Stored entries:
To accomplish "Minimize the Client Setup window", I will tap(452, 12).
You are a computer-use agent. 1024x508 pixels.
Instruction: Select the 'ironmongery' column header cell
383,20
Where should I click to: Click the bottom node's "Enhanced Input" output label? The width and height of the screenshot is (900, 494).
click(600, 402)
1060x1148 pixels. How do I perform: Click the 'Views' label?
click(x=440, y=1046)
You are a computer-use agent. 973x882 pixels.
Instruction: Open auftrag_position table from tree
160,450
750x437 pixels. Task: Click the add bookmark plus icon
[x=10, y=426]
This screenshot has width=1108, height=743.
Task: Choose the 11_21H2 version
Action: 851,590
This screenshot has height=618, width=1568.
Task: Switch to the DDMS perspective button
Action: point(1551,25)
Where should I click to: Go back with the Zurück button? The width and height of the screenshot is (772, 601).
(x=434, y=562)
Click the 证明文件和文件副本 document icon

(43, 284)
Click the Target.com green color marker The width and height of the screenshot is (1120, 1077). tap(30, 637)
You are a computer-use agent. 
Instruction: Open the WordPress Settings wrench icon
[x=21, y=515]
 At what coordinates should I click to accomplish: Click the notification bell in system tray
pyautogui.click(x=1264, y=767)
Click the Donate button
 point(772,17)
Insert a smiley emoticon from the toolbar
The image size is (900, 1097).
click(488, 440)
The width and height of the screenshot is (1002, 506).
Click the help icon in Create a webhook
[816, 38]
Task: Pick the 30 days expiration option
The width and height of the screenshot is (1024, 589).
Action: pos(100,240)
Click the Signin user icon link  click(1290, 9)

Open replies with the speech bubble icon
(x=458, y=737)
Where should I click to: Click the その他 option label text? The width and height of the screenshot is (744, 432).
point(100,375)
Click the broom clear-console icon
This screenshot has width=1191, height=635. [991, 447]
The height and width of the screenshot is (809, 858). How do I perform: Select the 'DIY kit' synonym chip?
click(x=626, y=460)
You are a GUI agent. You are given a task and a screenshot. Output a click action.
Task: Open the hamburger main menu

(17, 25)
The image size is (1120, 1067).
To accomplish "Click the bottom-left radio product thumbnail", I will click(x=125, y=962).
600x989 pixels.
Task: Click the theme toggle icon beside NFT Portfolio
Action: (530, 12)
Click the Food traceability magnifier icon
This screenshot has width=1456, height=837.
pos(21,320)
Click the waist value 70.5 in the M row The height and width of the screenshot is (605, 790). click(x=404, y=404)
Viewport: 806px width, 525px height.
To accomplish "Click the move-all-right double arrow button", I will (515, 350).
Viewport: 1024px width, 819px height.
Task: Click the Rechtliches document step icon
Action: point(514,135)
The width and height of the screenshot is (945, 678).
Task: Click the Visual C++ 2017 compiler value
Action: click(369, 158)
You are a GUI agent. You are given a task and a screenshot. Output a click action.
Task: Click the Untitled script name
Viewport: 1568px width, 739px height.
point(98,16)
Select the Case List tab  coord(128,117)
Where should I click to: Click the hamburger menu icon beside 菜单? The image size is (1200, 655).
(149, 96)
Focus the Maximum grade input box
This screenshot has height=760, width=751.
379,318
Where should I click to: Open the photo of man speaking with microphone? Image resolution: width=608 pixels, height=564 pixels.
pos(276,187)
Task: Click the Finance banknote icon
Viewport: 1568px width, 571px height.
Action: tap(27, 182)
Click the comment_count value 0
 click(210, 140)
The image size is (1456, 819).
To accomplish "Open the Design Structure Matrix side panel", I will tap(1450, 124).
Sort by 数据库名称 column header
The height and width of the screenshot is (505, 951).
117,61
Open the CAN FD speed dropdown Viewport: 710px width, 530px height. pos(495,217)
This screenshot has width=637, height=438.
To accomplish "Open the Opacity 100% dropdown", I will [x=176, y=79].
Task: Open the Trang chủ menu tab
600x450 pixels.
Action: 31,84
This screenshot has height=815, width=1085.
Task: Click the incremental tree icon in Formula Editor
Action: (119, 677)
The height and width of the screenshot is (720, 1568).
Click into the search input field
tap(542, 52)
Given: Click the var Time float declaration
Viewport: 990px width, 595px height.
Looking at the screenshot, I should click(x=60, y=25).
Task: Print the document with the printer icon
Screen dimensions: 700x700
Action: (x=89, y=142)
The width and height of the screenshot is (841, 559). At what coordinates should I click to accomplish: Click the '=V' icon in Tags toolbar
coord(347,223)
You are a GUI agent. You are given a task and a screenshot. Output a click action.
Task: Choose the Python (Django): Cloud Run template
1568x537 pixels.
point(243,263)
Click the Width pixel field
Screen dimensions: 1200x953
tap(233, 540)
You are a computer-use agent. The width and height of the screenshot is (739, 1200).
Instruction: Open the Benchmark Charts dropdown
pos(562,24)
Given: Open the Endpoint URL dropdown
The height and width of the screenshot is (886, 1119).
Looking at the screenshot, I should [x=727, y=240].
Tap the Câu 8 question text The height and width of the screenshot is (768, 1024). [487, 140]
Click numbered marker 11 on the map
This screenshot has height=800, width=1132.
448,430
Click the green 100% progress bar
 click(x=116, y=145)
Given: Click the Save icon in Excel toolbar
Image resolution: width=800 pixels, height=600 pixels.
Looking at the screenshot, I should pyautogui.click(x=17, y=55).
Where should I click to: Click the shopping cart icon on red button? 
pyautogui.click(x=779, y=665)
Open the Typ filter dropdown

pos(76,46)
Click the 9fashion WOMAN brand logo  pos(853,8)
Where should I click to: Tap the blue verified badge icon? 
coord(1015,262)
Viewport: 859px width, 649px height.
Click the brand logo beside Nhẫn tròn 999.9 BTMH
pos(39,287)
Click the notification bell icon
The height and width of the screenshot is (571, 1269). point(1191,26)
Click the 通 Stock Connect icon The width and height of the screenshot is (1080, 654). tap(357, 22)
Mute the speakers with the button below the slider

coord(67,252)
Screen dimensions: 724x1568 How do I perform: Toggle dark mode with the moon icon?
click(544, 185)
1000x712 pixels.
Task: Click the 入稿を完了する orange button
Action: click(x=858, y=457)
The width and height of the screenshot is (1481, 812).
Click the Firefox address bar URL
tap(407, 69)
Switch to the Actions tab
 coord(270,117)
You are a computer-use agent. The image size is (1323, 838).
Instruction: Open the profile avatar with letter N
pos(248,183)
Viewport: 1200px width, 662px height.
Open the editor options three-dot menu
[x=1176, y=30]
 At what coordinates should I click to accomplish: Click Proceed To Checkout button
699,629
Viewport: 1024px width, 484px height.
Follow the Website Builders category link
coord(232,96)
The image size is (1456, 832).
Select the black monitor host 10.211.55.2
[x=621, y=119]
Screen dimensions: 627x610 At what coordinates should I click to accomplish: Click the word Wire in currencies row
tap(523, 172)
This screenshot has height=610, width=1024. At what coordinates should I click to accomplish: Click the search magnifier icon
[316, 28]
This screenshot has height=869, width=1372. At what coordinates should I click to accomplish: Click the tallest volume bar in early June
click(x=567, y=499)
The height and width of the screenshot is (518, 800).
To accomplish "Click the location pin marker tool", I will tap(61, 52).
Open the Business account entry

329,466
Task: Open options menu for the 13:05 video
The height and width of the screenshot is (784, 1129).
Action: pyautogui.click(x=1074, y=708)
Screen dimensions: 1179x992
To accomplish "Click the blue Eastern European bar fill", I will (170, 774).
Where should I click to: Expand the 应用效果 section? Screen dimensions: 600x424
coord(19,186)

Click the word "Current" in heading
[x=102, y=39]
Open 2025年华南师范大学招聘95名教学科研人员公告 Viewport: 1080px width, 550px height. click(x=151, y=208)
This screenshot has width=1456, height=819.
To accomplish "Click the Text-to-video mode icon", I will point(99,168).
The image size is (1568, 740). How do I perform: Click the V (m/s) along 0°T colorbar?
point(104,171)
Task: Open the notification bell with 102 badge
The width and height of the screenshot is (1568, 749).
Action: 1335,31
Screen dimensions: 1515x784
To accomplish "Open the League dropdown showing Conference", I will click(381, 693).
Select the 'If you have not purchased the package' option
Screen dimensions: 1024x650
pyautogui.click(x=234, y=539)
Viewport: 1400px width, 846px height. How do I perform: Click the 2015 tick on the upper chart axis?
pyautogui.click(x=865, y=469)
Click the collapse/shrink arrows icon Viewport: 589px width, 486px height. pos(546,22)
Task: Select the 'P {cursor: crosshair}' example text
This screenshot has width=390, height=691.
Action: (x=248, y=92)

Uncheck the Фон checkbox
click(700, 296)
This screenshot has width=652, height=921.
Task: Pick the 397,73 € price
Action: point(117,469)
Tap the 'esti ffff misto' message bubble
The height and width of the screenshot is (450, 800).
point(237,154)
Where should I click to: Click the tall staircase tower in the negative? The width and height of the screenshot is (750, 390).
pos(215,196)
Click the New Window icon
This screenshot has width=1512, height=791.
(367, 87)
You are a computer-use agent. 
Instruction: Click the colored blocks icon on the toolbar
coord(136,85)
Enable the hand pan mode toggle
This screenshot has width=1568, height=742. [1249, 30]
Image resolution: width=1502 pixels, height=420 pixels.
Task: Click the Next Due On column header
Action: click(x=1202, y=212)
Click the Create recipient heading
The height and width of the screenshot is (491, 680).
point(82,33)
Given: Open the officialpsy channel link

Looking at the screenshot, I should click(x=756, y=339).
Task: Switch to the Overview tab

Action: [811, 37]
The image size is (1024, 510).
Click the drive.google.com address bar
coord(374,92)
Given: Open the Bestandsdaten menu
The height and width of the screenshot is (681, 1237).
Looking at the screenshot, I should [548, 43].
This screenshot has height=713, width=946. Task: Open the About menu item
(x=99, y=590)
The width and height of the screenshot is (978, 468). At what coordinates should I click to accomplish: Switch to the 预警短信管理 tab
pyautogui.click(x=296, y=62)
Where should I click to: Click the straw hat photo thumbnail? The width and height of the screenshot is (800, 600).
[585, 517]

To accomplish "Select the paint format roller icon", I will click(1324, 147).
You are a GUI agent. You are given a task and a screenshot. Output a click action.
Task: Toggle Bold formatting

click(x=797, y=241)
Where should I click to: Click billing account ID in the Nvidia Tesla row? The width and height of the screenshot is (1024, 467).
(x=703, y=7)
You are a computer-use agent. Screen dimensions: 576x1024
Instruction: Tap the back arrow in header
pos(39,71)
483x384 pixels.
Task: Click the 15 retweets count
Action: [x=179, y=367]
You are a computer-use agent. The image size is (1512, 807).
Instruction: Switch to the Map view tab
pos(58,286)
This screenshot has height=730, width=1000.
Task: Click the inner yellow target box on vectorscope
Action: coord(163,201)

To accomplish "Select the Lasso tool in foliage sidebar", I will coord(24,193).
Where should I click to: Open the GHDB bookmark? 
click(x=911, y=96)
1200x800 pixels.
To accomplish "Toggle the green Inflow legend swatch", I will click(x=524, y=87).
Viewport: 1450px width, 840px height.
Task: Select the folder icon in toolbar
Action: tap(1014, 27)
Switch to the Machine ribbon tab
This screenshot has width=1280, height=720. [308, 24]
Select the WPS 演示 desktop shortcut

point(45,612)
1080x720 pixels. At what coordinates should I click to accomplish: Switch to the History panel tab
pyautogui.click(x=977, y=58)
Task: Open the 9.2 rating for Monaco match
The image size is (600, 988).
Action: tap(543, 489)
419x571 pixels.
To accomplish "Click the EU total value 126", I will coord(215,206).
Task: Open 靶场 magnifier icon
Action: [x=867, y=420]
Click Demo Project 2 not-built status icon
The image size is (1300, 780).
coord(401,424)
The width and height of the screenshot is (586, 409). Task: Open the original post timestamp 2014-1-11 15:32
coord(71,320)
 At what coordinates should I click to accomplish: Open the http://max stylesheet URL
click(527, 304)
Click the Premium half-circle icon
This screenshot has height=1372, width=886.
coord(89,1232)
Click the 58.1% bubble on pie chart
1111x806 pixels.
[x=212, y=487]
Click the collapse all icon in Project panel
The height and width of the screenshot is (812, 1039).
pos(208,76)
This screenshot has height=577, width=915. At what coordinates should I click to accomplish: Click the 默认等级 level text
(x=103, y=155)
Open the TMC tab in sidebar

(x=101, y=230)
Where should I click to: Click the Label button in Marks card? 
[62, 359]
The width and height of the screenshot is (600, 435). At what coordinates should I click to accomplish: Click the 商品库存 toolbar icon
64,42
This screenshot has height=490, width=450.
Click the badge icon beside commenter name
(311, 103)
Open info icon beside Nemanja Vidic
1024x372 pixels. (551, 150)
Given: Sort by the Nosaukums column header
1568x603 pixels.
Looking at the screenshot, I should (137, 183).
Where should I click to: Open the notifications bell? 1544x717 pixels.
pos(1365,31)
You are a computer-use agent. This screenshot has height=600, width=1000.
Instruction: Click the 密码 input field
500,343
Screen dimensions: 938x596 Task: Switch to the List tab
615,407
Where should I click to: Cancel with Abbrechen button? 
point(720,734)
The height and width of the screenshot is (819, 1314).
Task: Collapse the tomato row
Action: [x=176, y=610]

### Brief
Starting from the line that contains "You are a computer-use agent. This", reproduce each line of the data exactly through the last one.

### Answer
You are a computer-use agent. This screenshot has height=600, width=1000.
Instruction: Click the 密码 input field
500,343
Screen dimensions: 938x596 Task: Switch to the List tab
615,407
Where should I click to: Cancel with Abbrechen button? 
point(720,734)
The height and width of the screenshot is (819, 1314).
Task: Collapse the tomato row
Action: [x=176, y=610]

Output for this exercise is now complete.